PROBLEM DESCRIPTION: Please rewrite the entries below with every "icon" swapped for "symbol" and nothing else altered. Leave the pictures out of your version.

RECORDED DATA:
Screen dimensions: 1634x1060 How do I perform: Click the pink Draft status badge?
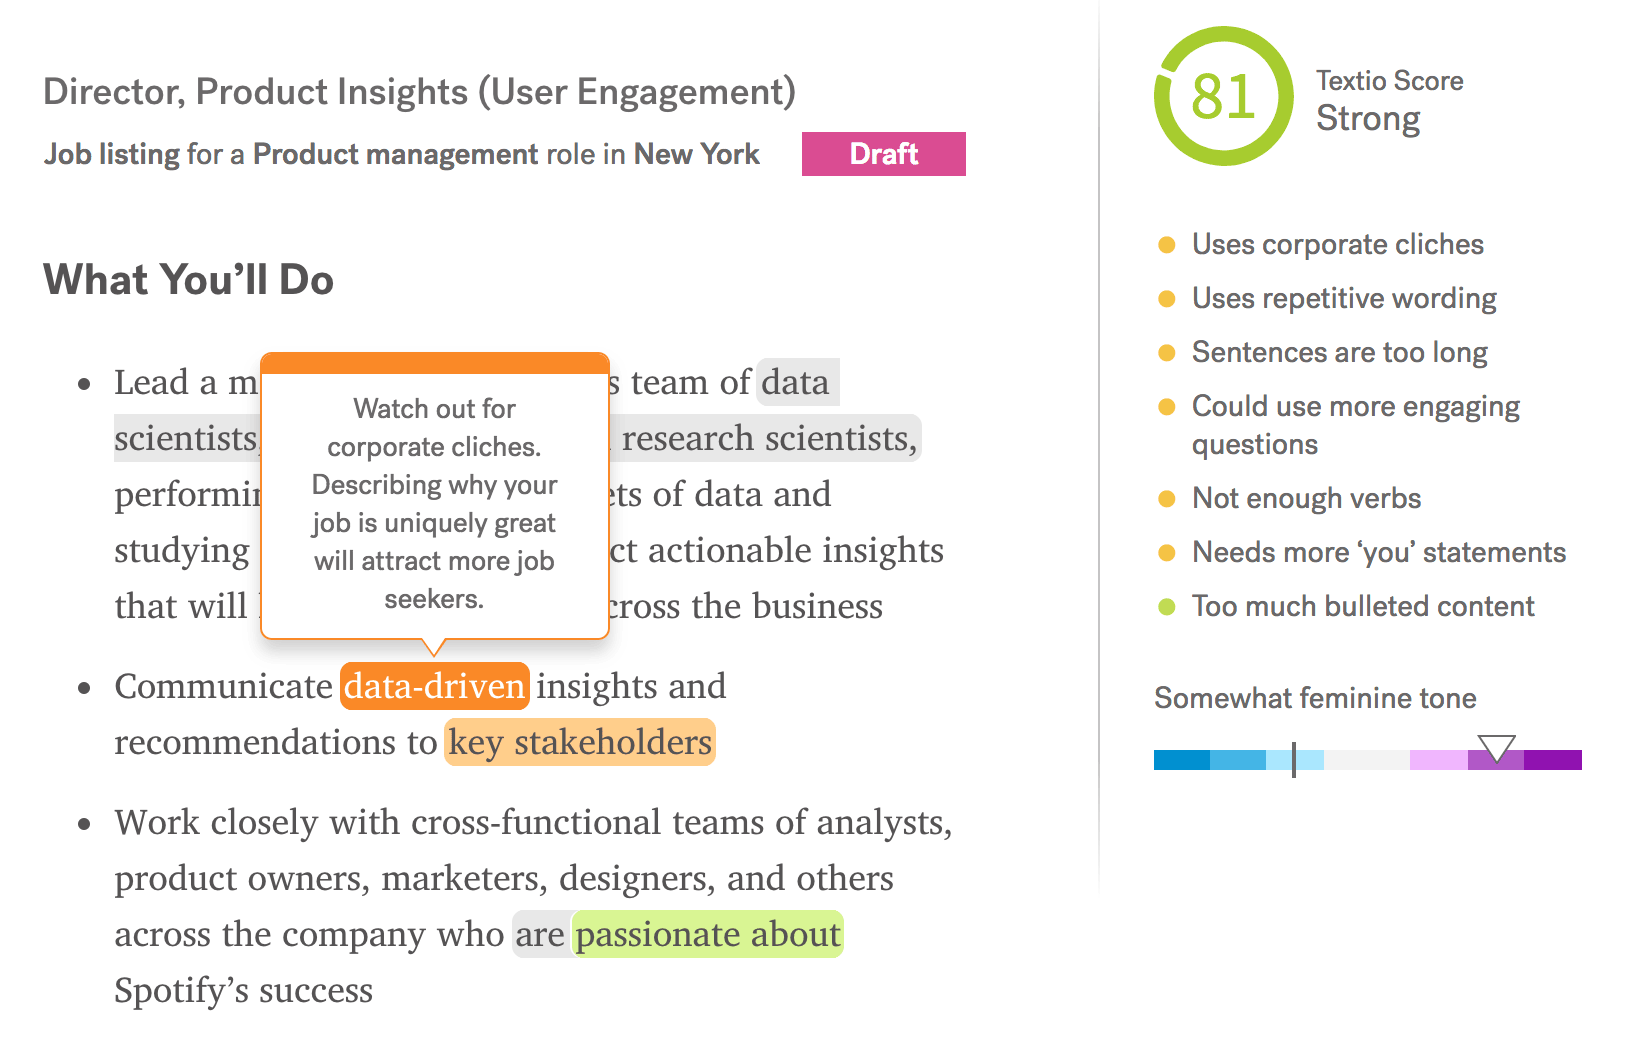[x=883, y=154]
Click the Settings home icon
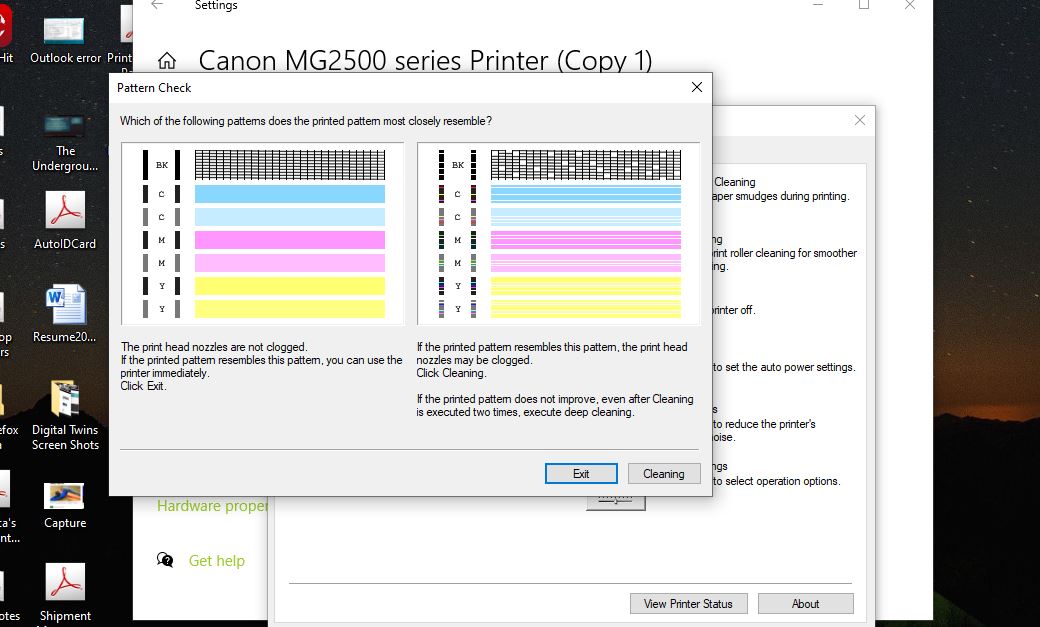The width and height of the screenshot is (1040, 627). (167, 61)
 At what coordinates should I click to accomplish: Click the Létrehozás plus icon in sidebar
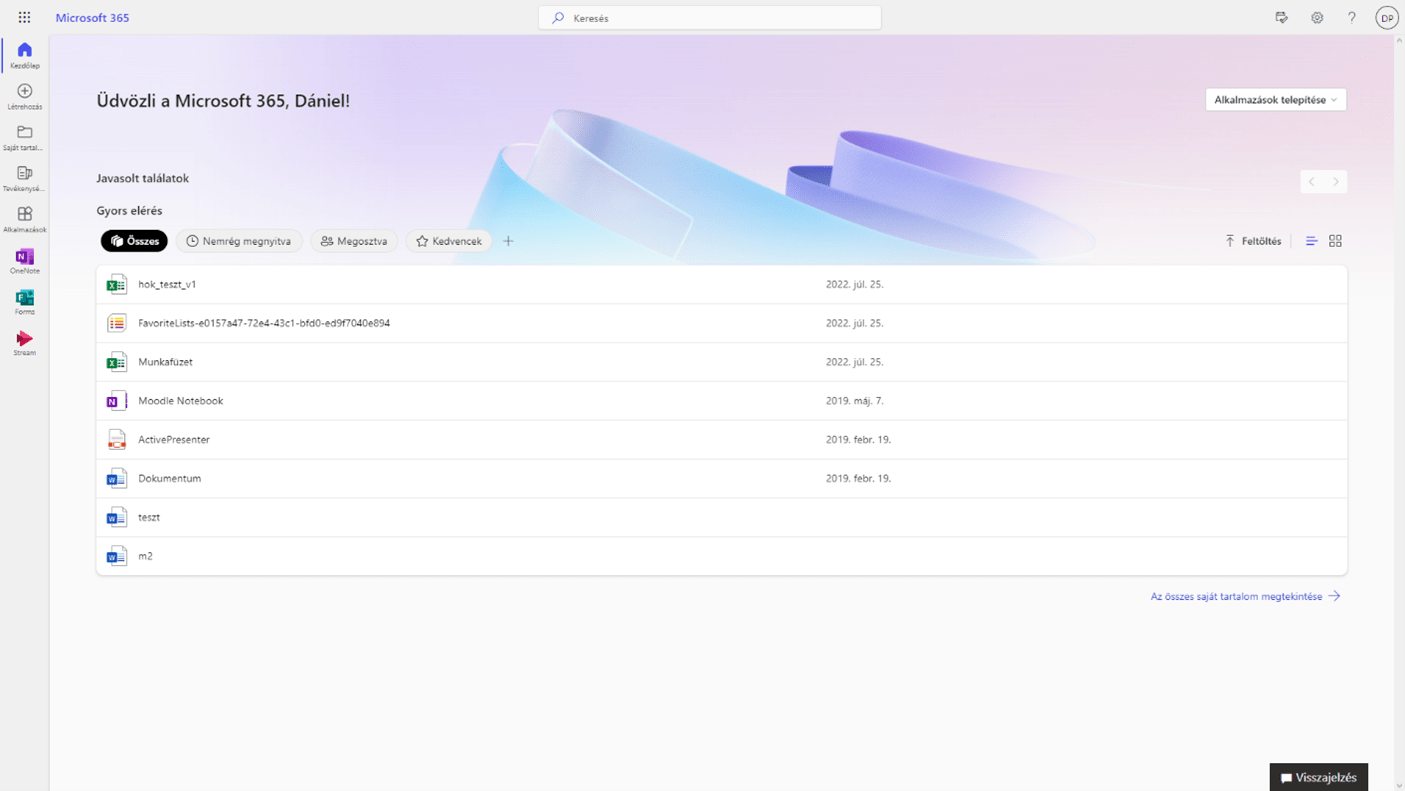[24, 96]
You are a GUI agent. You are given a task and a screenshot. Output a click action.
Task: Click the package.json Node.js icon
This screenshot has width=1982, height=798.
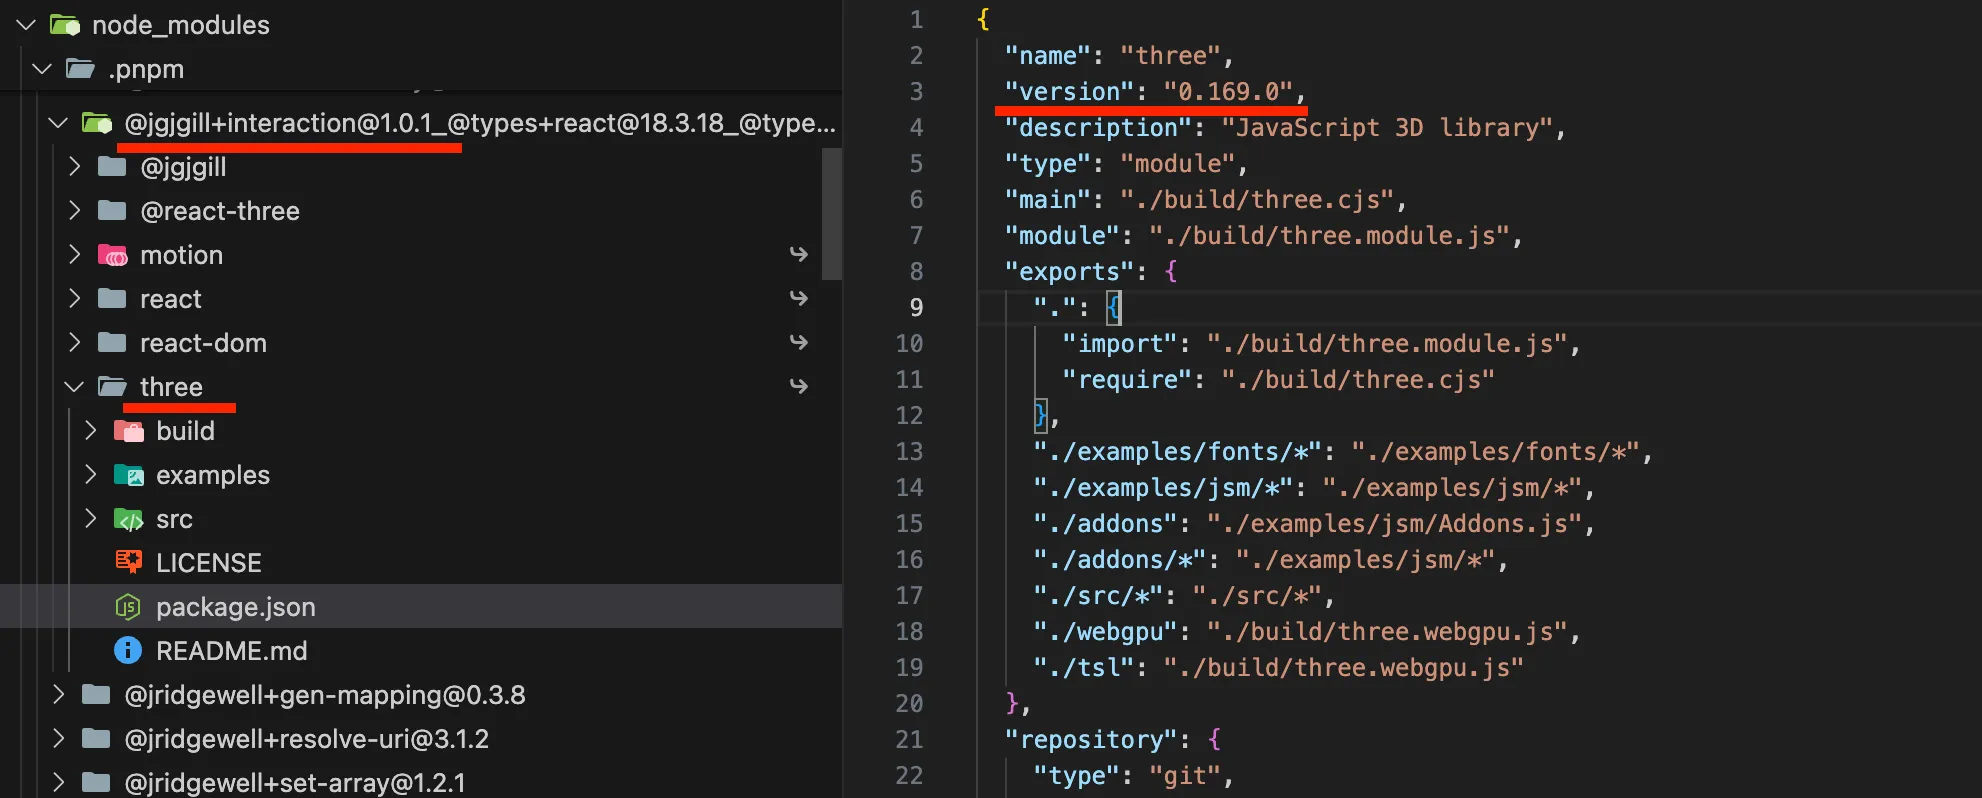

SOLUTION TO THIS EXERCISE:
Screen dimensions: 1634x1060 How do I perform: Click the pink Draft status badge?
[x=883, y=154]
Click the Settings home symbol
The width and height of the screenshot is (1040, 627). (167, 61)
 At what coordinates should I click to accomplish: Click the Létrehozás plus symbol in sidebar
[24, 96]
You are a GUI agent. You are given a task and a screenshot. Output a click action.
Task: Click the package.json Node.js symbol
This screenshot has width=1982, height=798.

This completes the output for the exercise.